(THE PROBLEM):
Duplicate the lines of the material below, beginning at the line that contains "Image resolution: width=801" and stopping after the line that contains "Click the In-Product".

[Begin DATASET ENTRIES]

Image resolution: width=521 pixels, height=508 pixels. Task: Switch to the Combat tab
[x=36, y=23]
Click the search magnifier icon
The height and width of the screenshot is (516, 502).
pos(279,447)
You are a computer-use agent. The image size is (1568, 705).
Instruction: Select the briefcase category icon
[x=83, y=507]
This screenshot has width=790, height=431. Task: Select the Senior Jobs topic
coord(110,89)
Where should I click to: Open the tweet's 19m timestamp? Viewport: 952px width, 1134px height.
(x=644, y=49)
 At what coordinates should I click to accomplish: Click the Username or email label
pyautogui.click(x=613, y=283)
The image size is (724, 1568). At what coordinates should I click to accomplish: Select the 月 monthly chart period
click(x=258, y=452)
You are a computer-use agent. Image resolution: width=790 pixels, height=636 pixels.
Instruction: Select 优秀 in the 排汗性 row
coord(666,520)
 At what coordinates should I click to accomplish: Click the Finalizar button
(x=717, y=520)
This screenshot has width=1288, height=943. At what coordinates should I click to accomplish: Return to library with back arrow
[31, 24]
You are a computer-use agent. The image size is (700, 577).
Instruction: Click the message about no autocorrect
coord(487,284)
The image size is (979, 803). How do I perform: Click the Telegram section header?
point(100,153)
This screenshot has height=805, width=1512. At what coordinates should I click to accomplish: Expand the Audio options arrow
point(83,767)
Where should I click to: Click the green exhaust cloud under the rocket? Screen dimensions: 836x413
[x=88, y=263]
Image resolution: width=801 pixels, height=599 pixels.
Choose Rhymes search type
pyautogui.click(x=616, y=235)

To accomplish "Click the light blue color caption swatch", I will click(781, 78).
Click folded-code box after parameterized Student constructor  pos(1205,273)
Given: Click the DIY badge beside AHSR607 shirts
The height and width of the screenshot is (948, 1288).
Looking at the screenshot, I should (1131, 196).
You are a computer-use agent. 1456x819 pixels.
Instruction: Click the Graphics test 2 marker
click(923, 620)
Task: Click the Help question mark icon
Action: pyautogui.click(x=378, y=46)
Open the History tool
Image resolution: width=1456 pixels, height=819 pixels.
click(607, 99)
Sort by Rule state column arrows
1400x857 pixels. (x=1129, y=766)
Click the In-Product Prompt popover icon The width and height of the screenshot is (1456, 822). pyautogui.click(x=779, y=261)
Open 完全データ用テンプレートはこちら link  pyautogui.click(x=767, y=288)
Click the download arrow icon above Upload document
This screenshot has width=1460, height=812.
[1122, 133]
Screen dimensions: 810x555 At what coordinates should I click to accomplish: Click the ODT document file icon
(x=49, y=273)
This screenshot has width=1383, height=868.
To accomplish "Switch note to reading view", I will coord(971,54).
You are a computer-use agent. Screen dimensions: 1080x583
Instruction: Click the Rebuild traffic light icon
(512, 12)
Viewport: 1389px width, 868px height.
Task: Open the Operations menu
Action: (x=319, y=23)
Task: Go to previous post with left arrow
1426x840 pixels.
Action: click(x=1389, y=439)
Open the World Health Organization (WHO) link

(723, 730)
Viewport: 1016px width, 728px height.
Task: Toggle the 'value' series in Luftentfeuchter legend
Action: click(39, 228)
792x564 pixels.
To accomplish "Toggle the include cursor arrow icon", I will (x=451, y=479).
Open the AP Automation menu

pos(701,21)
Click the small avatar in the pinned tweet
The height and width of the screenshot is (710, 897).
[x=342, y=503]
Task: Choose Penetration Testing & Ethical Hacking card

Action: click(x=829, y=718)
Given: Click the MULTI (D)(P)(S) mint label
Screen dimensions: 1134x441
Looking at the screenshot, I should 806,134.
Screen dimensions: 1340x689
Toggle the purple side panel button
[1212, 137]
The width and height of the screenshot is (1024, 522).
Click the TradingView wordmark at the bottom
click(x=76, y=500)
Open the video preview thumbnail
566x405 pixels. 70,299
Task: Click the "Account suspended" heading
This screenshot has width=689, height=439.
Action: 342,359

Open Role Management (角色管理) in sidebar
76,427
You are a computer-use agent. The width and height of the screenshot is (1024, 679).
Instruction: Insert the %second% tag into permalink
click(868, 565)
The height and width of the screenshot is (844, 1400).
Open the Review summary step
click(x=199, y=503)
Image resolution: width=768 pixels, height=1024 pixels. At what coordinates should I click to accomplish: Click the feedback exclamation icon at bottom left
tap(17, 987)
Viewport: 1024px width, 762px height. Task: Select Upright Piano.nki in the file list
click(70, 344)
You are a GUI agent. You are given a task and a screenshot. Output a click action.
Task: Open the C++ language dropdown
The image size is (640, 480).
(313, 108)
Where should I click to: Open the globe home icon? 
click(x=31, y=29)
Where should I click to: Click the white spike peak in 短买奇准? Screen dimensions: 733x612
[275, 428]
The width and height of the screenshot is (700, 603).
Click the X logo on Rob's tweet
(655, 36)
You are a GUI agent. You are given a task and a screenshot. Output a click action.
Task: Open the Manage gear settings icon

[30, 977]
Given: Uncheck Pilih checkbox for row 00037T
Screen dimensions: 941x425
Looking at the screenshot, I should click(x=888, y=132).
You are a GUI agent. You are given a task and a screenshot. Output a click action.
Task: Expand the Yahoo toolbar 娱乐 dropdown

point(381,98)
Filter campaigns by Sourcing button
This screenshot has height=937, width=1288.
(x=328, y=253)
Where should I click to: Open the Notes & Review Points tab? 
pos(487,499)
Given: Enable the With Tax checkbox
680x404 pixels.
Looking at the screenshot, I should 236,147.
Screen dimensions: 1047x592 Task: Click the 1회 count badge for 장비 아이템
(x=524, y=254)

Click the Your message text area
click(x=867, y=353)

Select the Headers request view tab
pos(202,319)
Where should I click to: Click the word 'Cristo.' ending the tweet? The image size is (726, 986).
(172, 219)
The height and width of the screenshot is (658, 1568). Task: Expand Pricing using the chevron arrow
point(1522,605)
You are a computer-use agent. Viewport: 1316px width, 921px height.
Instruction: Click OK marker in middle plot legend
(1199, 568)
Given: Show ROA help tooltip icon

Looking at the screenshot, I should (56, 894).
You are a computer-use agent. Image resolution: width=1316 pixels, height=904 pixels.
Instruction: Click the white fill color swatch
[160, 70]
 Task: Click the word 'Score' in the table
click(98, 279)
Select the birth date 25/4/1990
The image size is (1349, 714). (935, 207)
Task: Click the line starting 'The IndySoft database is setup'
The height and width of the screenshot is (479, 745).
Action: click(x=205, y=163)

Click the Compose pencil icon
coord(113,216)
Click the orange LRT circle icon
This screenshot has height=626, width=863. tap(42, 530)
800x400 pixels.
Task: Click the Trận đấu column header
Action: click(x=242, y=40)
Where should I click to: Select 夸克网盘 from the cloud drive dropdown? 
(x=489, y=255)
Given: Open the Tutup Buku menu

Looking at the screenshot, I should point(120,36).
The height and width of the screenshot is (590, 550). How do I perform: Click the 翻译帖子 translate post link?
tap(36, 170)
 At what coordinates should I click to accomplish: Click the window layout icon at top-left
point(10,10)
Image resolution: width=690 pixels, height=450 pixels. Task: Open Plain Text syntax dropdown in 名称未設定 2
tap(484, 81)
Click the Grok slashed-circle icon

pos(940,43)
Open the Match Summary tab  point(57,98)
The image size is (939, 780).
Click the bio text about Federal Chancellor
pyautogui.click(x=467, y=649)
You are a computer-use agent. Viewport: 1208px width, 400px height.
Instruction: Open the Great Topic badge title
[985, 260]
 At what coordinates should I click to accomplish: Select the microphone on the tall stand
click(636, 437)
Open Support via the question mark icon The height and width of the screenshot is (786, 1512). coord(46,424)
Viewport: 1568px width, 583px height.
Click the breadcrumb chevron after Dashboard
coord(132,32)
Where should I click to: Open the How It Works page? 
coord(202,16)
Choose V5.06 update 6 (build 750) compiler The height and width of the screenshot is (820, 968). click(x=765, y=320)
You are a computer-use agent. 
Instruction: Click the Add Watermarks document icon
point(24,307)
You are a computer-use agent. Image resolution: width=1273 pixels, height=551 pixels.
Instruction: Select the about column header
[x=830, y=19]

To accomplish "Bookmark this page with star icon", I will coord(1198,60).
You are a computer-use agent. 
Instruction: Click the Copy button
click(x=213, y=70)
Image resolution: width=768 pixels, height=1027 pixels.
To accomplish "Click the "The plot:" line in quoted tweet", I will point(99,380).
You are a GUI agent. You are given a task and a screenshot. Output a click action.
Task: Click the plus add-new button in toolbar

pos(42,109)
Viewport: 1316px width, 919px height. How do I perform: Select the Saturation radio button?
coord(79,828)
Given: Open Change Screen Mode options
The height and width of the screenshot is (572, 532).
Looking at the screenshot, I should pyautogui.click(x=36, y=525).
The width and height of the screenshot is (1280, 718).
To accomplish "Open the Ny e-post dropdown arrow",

[End DATASET ENTRIES]

(RESULT OF THIS EXERCISE):
Image resolution: width=801 pixels, height=599 pixels.
Choose Rhymes search type
pyautogui.click(x=616, y=235)

To accomplish "Click the light blue color caption swatch", I will click(781, 78).
Click folded-code box after parameterized Student constructor  pos(1205,273)
Given: Click the DIY badge beside AHSR607 shirts
The height and width of the screenshot is (948, 1288).
Looking at the screenshot, I should (1131, 196).
You are a computer-use agent. 1456x819 pixels.
Instruction: Click the Graphics test 2 marker
click(923, 620)
Task: Click the Help question mark icon
Action: pyautogui.click(x=378, y=46)
Open the History tool
Image resolution: width=1456 pixels, height=819 pixels.
click(607, 99)
Sort by Rule state column arrows
1400x857 pixels. (x=1129, y=766)
Click the In-Product Prompt popover icon The width and height of the screenshot is (1456, 822). pyautogui.click(x=779, y=261)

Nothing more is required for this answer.